The appealing defendants are brothers and sisters, nephews and nieces and grand-nephews and grand-nieces of the testatrix, together with their husbands and wives, and are forty-three in number. None of these lived with the testatrix. The only persons mentioned in the will are Elmina G. Morris and Thomas S. Morris, and the testatrix' mother, Eljatha A. Morris.
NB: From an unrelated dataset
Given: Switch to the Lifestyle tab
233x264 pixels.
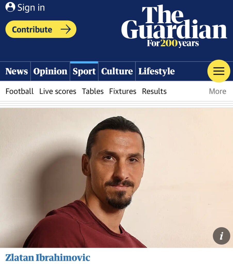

The will contains no residuary clause.

Since Eljatha Morris, her mother, predeceased the testatrix, such life estate, or other estates as she may have taken under the will, lapsed and is eliminated from our consideration. *186

The words to the effect that if either Elmina G. Morris or Thomas S. Morris should marry that their husband or wife should have no share or control of the property devised are void and must be treated as surplusage, since the right of dower and of curtesy attach as a matter of law to all lands of which the husband and the wife, respectively, are seized during coverture.

While the clauses preceding it, standing alone, may have given to Elmina G. Morris and to Thomas S. Morris only a life estate as tenants in common, we think, and so hold, that the final clause, "the last to survive shall share all the estate to use as they please," when read in the light of the facts surrounding the testatrix before, at the time of, and after the making of the will, gave to Elmina G. Morris and Thomas S. Morris a life estate in common with the remainder over in fee to the survivor.

This construction is in accord with the principles enunciated in Herringv. Williams, 153 N.C. 231; Crouse v. Barham, 174 N.C. 460; and Ripleyv. Armstrong, 159 N.C. 158, to the effect that the primary purpose in construing a will is to ascertain the intention of the testator from the language used in the will, and that in ascertaining such intention consideration should be given to the condition of the testator and his family and to all of the attendant circumstances surrounding the execution of the will, and it follows C. S., 4162, which provides that when real estate is devised to any person the same shall be construed to be a devise in fee simple unless it is plainly indicated that the testator intended to convey an estate of less dignity, and is also in accord with the well recognized rule of construction that "if . . . a will is susceptible of two constructions, by one of which testator disposes of the whole of his estate, and by the other of which he disposes of a part of his estate only, and dies intestate as to the remainder, the courts will prefer the construction by which the whole of the testator's estate is disposed of, if this construction is reasonable and consistent with the general scope and provisions of the will." Holmes v. York, 203 N.C. 709 (712); Page on Wills (2d Ed.), Vol. 1, sec. 815, p. 1383.

This case is remanded to the Superior Court that the judgment therein may be modified in accord with this opinion, that is, so modified as to declare that Elmina G. Morris and Thomas S. Morris are the owners of a life estate in common in the lands described in the complaint, with a remainder in fee therein to the survivor thereof. That part of the judgment taxing the costs against the appealing defendants is affirmed.